PROVO, Utah Jesus Christ is the central figure in the doctrine and practice of the Church, emphasized Robert L. Millet, dean of BYU Religious Education, Jan. 8 during the "Christ, Savior, Son of God" symposium here.
"We have been instructed from the beginning of time to do all that we do in the name of the Son; thus our sermons, testimonies, prayers and ordinances are performed in the name of Jesus Christ.
Brother Millet said that one of the main reasons Latter-day Saints are sometimes relegated to the category of cult or non-Christian by others of different faiths is because Church members believe in scripture beyond the Bible.
"To be sure, we love the Bible. We cherish its sacred teachings and delight in reading and teaching it," he explained. "We seek to conform our lives to its marvelous precepts. But we do not believe that the Bible contains all that God has spoken or will yet speak in the future."

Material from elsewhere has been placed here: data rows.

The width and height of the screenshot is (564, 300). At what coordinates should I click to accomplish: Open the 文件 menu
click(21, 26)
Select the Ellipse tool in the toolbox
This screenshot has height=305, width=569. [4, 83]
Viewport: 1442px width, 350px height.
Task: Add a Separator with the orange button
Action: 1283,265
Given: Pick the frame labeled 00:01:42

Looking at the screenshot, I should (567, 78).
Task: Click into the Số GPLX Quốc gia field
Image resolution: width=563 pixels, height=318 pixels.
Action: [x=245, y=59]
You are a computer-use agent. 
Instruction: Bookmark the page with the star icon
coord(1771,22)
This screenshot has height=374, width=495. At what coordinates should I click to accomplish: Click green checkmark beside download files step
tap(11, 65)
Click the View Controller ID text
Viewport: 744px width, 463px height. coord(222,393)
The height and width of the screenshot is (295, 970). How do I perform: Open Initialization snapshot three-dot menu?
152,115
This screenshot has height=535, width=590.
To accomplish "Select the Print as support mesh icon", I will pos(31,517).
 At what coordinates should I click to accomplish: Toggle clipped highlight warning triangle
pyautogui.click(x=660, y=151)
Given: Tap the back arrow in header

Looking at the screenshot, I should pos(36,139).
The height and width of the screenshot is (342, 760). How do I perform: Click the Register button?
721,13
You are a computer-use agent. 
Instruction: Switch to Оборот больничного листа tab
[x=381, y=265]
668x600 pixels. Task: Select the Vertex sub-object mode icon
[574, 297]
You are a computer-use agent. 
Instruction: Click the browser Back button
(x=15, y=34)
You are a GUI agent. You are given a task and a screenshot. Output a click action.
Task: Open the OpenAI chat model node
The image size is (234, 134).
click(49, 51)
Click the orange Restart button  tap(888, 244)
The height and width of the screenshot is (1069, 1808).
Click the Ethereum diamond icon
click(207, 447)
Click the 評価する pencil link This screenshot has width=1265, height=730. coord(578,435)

Because of this, Brother Millet said, there are some who question if Church members worship a "different Jesus."
"We accept and endorse the testimony of the New Testament writers," he said. "Jesus is the Promised Messiah, the Resurrection and the Life, literally the Light of the world. Everything that testifies of His divine birth, His goodness, His transforming power and His Godhood, we embrace enthusiastically.
"He has broken the bands of death and lives today. All this we know and rejoice in. We also rejoice in the additional knowledge latter-day prophets have provided about our Lord and Savior.
Quoting Brigham Young, Brother Millet said: "We, the Latter-day Saints, take the liberty of believing more than our Christian brethren: we not only believe . . . the Bible, but . . . the whole of the plan of salvation that Jesus has given to us. Do we differ from others who believe in the Lord Jesus Christ? No, only in believing more."